Yes! The very first one I heard on my playlist as I started this journey. So in case you didn’t see the first blog, or just might be a little too lazy to go look for it, here it is again. Plus, since it’s my video, and I love sharing my work…of course I’ll put it up again.
****THIS IS NOT THE ORIGINAL VIDEO FOR THIS BLOG, ALTHOUGH IT IS THE SONG INTENDED. THIS IS **NOT MY VIDEO******
We brought it back to the beginning, and I felt like God was telling me something. Not only was he trying to tell me something about getting things back on track, but also that in order to progress, sometimes you have to take a few steps backwards.
At this time in my life, in my journey rather, I almost feel like a small child.
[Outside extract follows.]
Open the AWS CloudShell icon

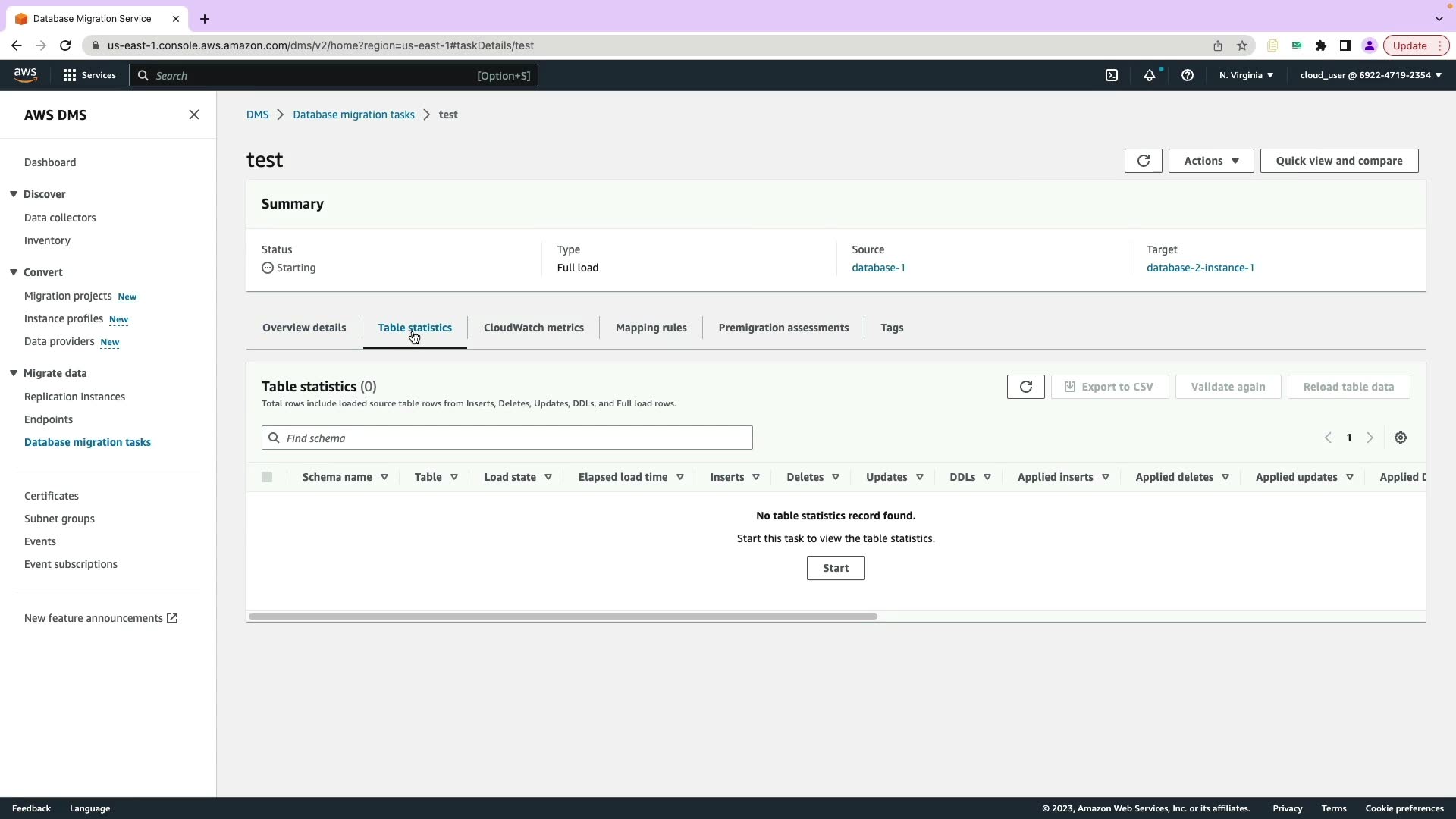[x=1112, y=75]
Like I’ve just been given the greatest gift of all time and I want to play with it as much as possible…but I don’t have all the time in the world to play with it. But I also don’t know everything about it because there are TONS of directions and I’m a slow reader and it’s hard for me to understand things sometimes. And sometimes when others want to talk about it I get scared and want to hide it, because I’m protective of what little I do know of it right now.
I sometimes wonder if, when I stepped out into the aisle of that church that day, God took part of me away and put it in storage and brought back a child to start over with, to teach things over to, to guide properly….there are things I once knew that I’ve forgotten that I can’t explain, except to explain, as my wife did, that in order to truly have a relationship with Him, I must truly be able to pray to him, not recite. Now, I have been having problems with my memory lately, but…hmmm, I don’t know, this one is just a weeeeeeeee bit suspicious….
So I guess in order for me to continue this journey, I must return to the starting point, go back three spaces, do whatever it is I must do….but it will be interesting a second time around…I’ll have to keep my contacts clear…as if I were seeing through the eyes of innocence. After all, church is soon, I have not yet received my message for the week or the lesson, I don’t know what’s in store…
Lord, thank you for the blessings of the week, those that we can see and those we can not. Please be with all of us and all those who need your guidance in times of need, and please watch over us and our family and friends in our health and travels as we journey enthusiastically into a new week of spirituality, partake in opportunities to do your good works, and keep our own households safe, loved, and provided for. In your most holy and precious name, I pray to you, Lord…Amen.